Well, not that equally.

Worldwide, women earn less than men. The gender pay gap ranges from three per cent in Malta to 51 percent in Georgia, with a world average of 17 percent, and the gap is higher in the private sector, says Unifem. Worse, in March, the International Trade Union Confederation revised the gap upwards to 22 percent.

Chile has just approved a law guaranteeing equal pay for equal work. Meanwhile, the world’s largest corporation, Wal-Mart stores, faces the biggest civil rights class action lawsuit ever filed in the USA, for underpaying 1.5 million women workers since 1998.

Whether in mining or childcare, women work hard enough. It is nice to see them portrayed as protagonists at a  race and a procession.

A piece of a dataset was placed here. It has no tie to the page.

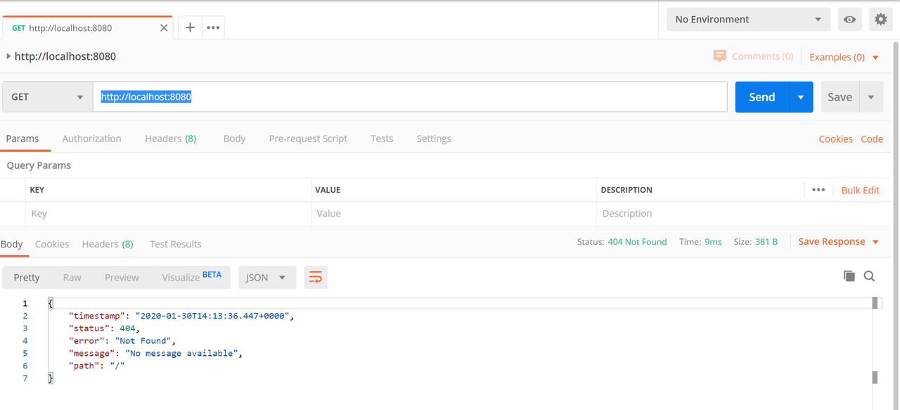This screenshot has width=900, height=410.
Task: Close the localhost:8080 request tab
Action: [164, 28]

So often well-meaning NGOs dig a well or bring solar stoves, all good things, to ease women’s burden so they can work (more) in an income-generating project. Where are the projects to give women free time to rest, exercise and have fun?

In the pool of non-selected photos I discovered a wide variety of meanings for changing gender roles. Lots of gays, lesbians, transvestites and transgenders. Plenty of women in that most male institution, the military. Many fathers and children, including Über Dad Barack Obama with his daughters.

Few entries portrayed men doing women’s work. Photographer Sean Hawkey, a founder of the competition, speculates that such images are less popular because they cast aspersions on the subject’s masculinity. What do you think? Send your comment.

Photo: Biljana Alampioska/WACC

Photo: B.Alampioska/WACC

My prize for Out of the Box photo goes to the androgynous doll heads by Biljana Alampioska.

The not so Out of the Box but accurate caption says: “Gender is socially created and can be overcome.”